## About this exercise:
Take the line that contains "Viewport: 1179px width, 830px height." and every line below it to the end of the entries, and give them again exactly, leaving out any pictures.

Stored dataset items
★ ★ ★ ★

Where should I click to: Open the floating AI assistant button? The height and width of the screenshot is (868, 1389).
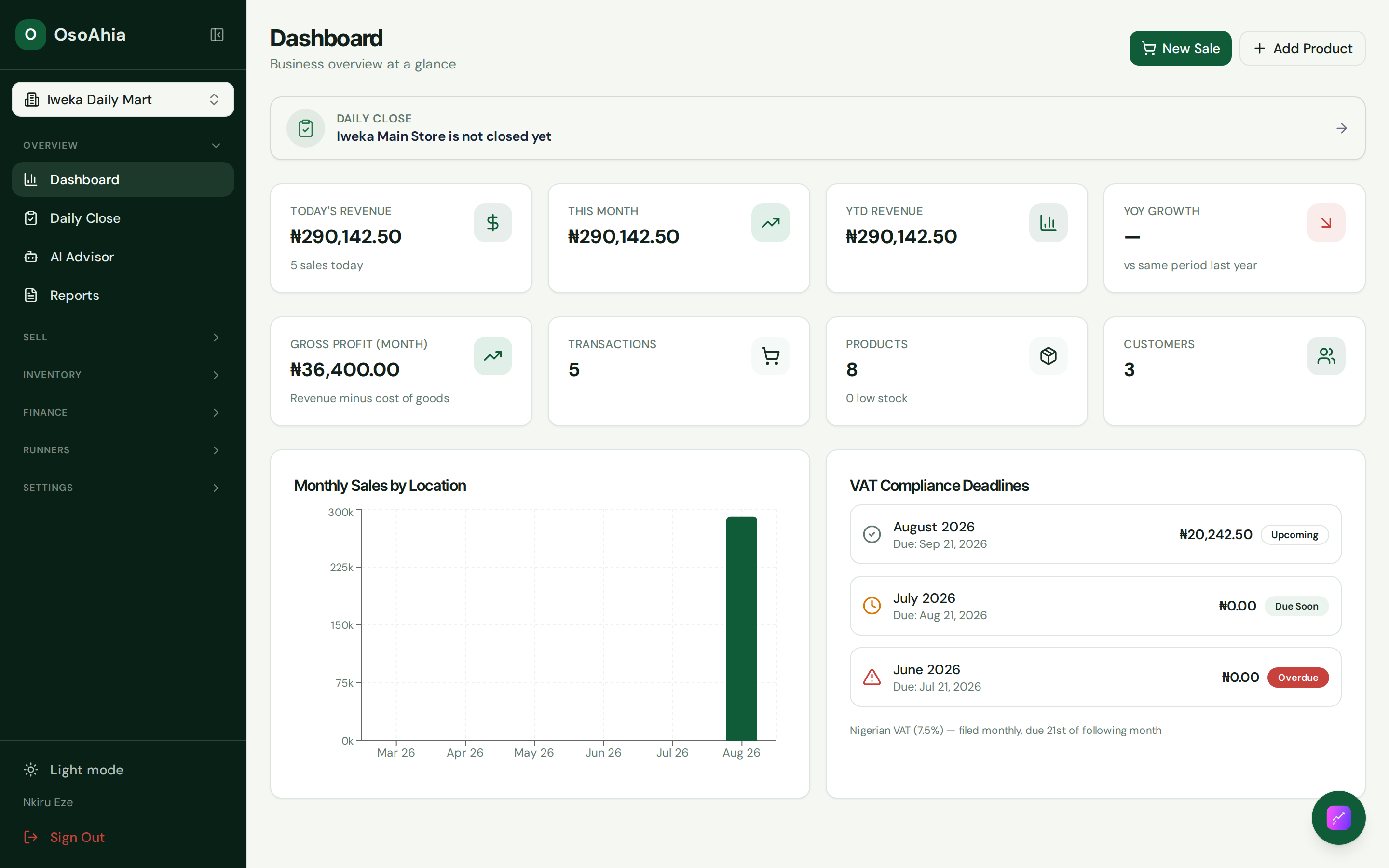pyautogui.click(x=1338, y=817)
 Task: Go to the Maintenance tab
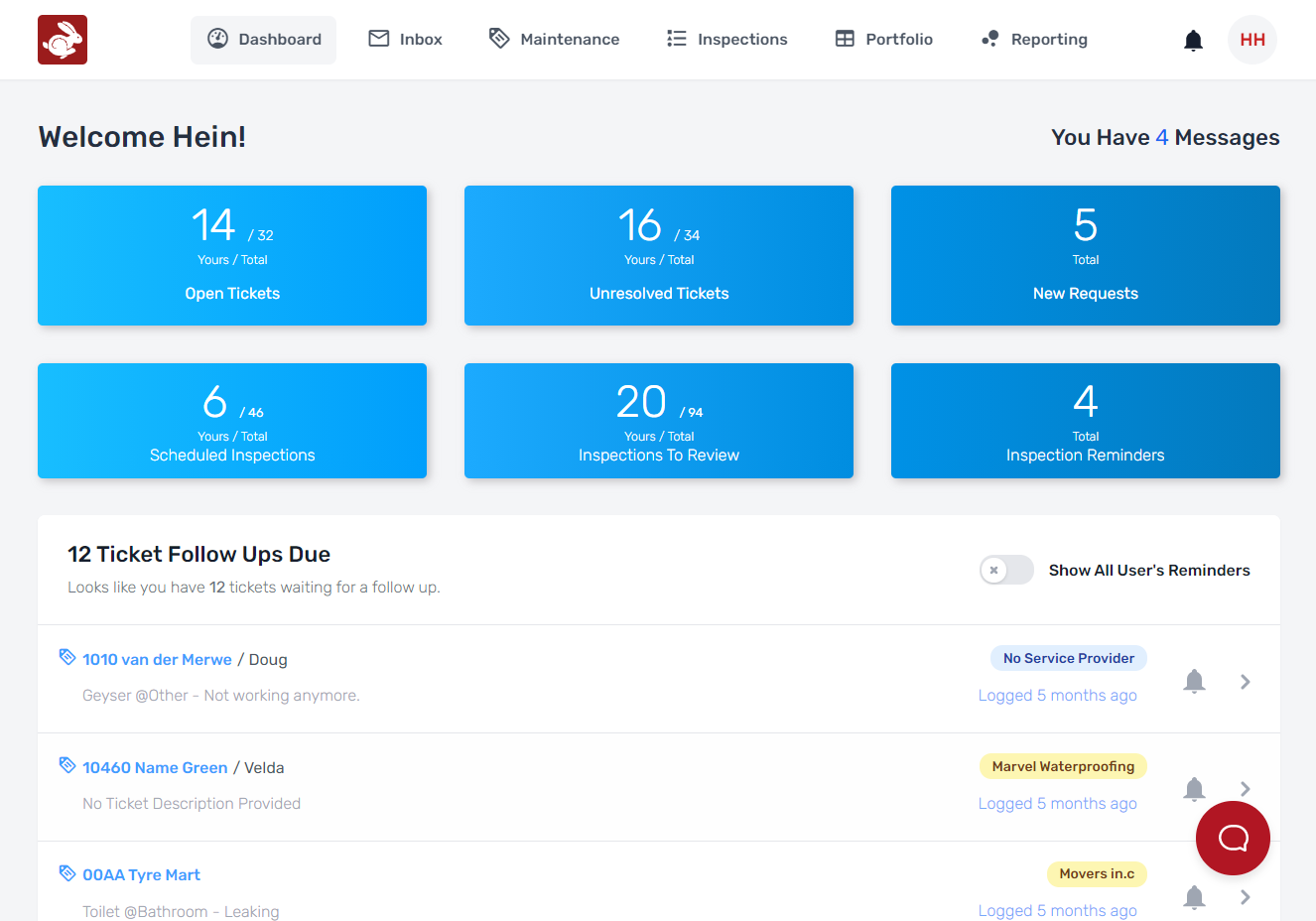[x=554, y=40]
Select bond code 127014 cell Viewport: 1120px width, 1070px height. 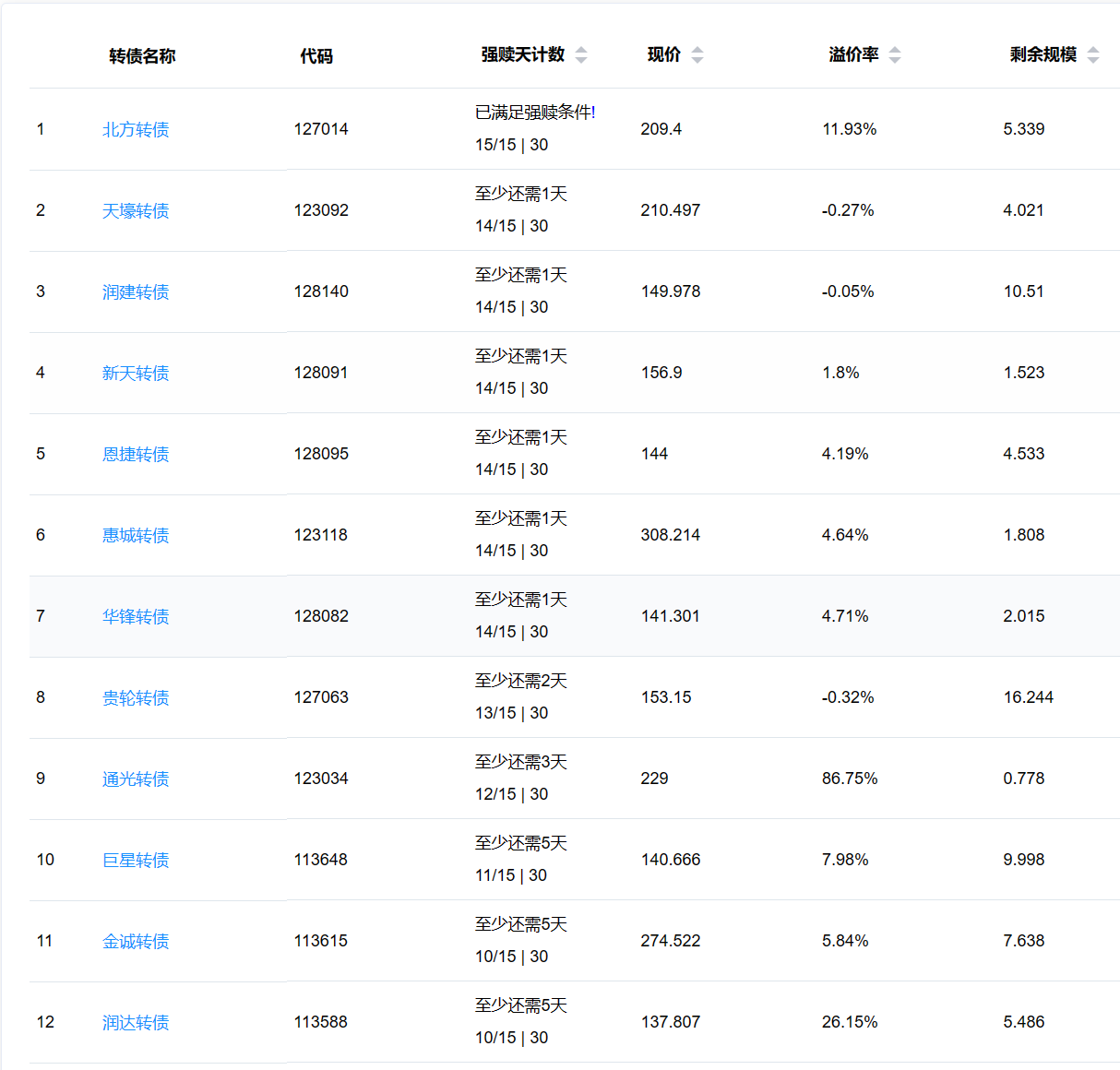point(321,129)
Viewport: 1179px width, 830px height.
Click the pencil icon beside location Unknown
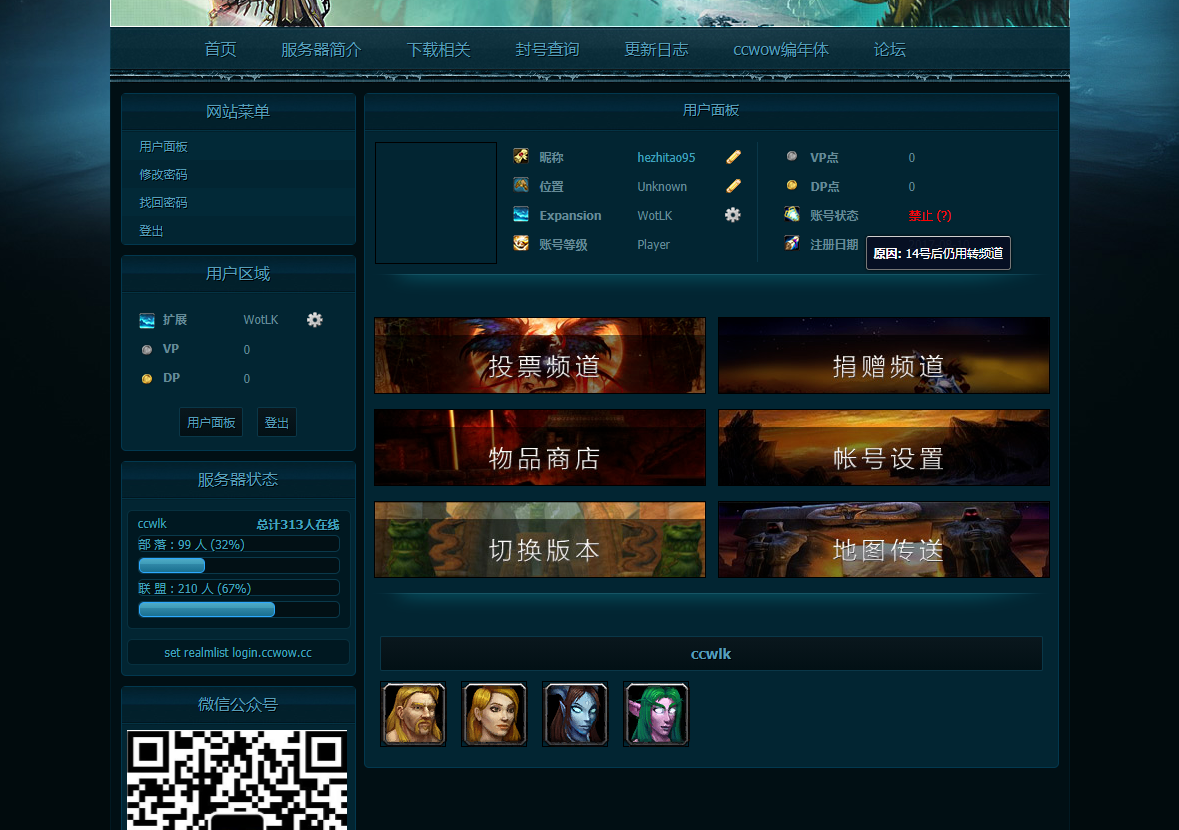(x=733, y=185)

★ ★ ★ ★

## Output of the task:
Viewport: 1179px width, 830px height.
Click the pencil icon beside location Unknown
(x=733, y=185)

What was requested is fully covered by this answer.